**** DATASET RECORDS
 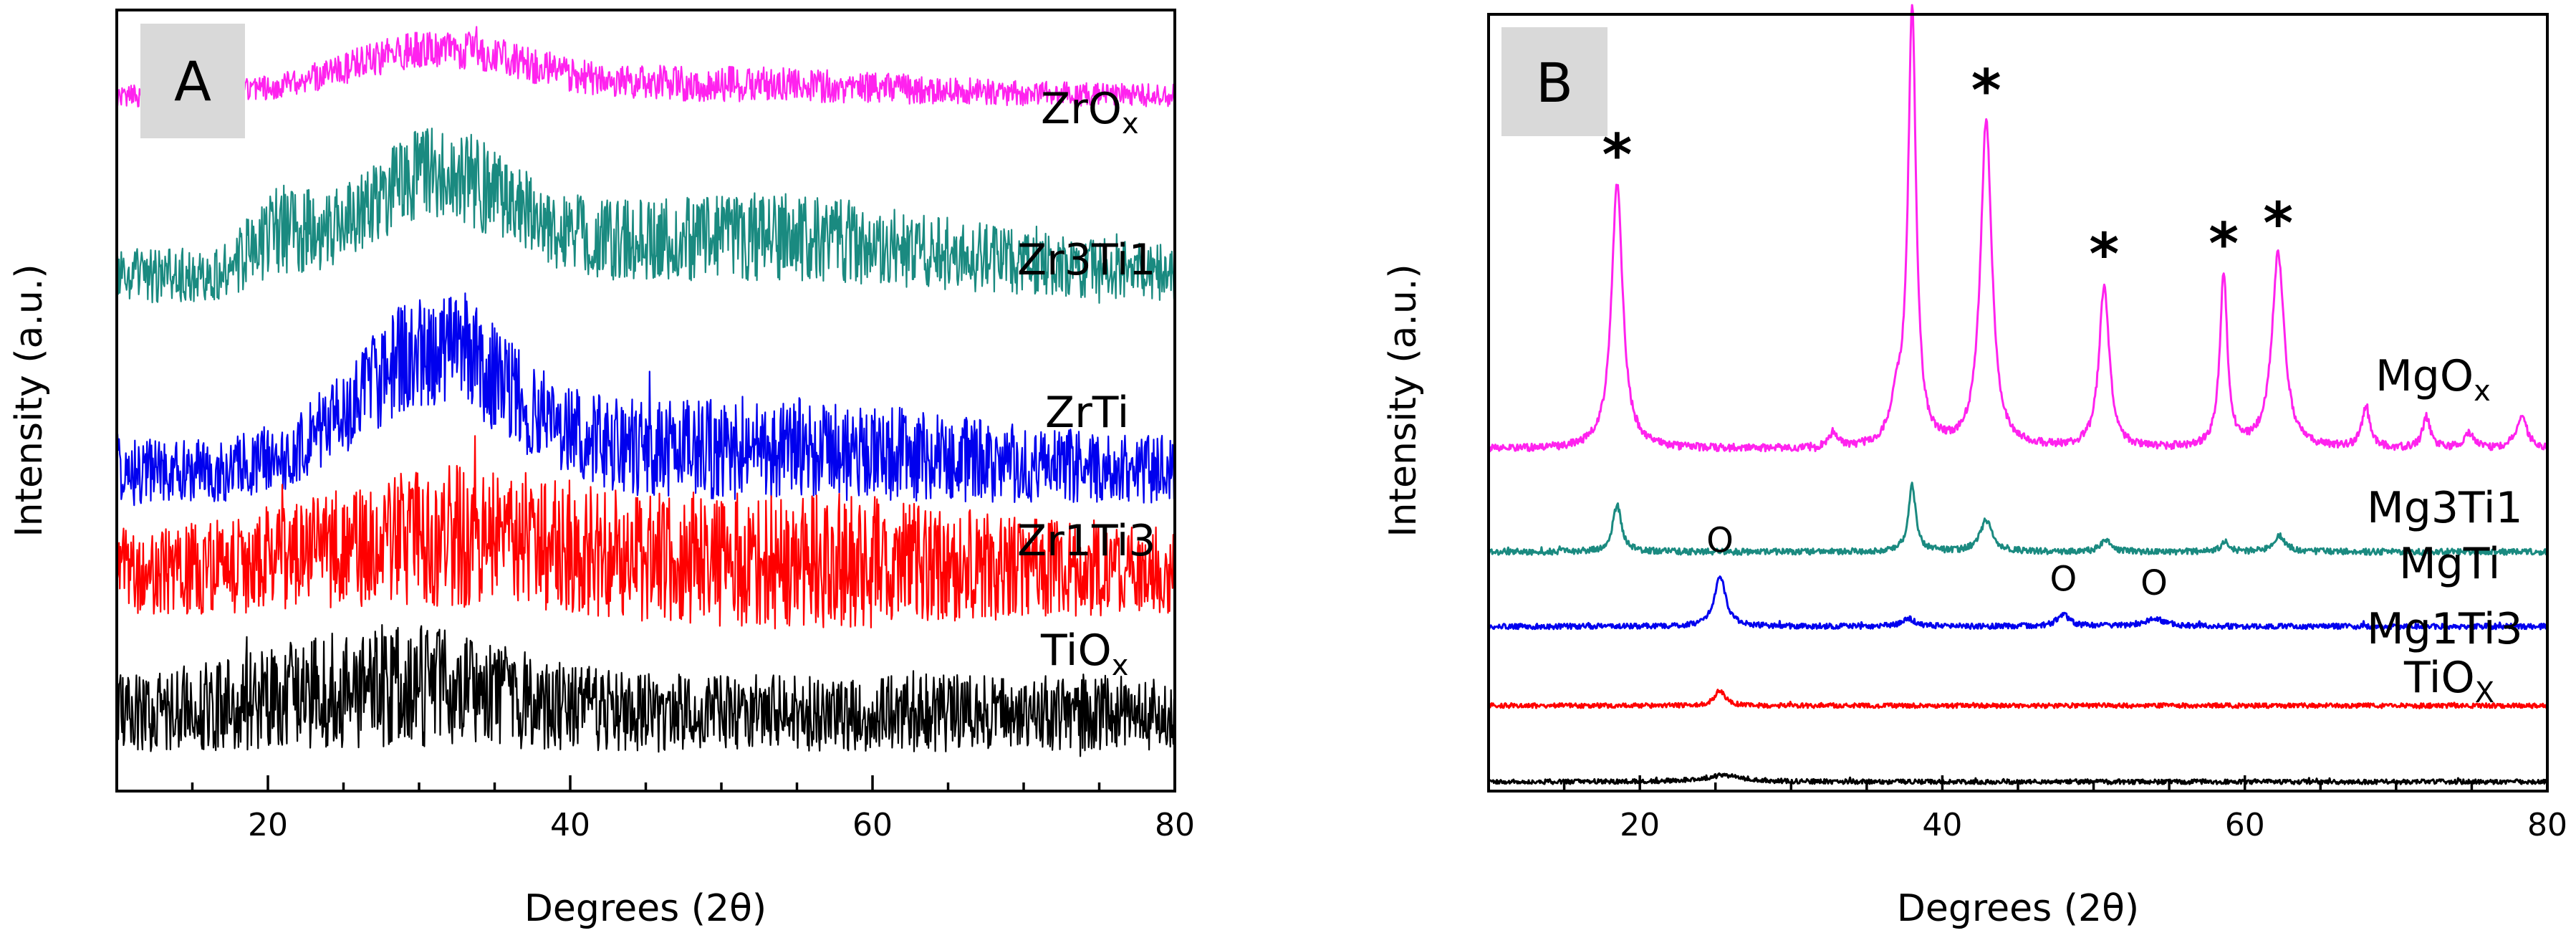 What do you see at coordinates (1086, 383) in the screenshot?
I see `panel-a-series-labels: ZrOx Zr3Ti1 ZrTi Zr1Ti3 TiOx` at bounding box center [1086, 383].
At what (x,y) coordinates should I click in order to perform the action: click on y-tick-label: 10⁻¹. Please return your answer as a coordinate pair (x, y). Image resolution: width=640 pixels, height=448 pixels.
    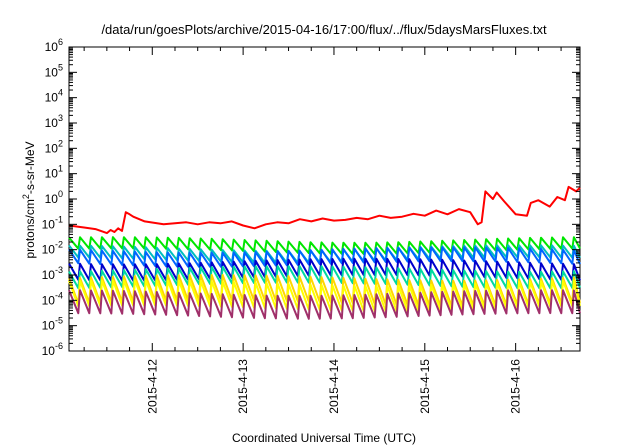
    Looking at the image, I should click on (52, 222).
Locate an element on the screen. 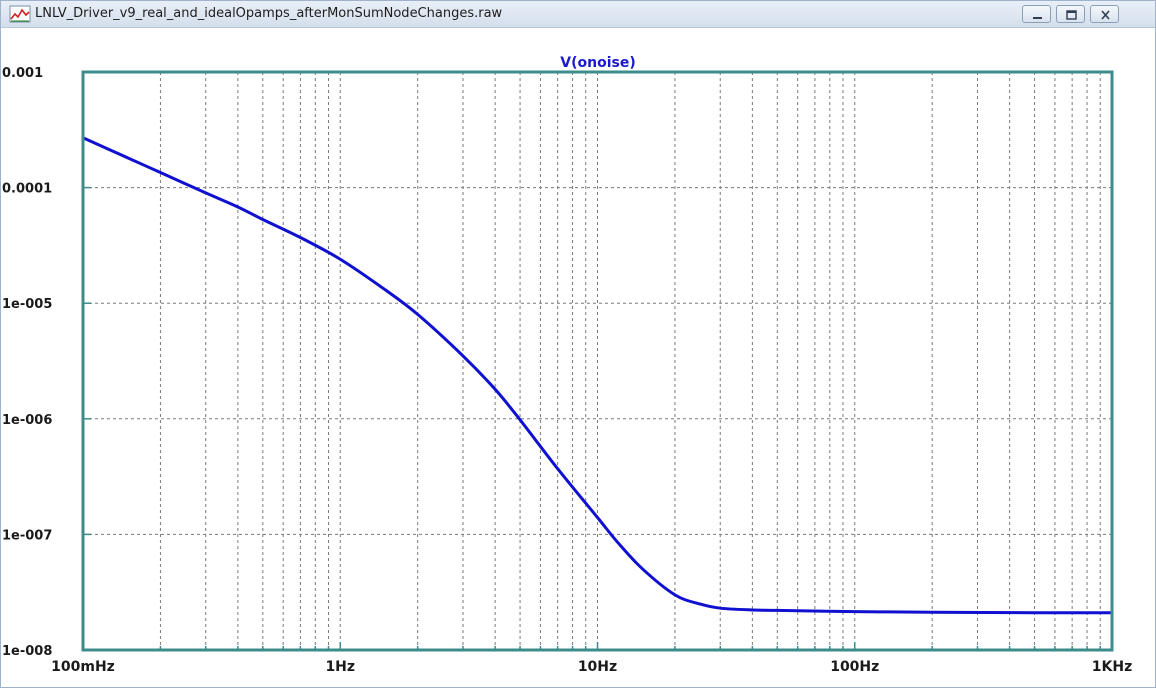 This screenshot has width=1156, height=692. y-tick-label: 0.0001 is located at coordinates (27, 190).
********
→ TRY IT
Count the lines in the rows above that contain the word "click", and reply with that number only.

→ SOLUTION
2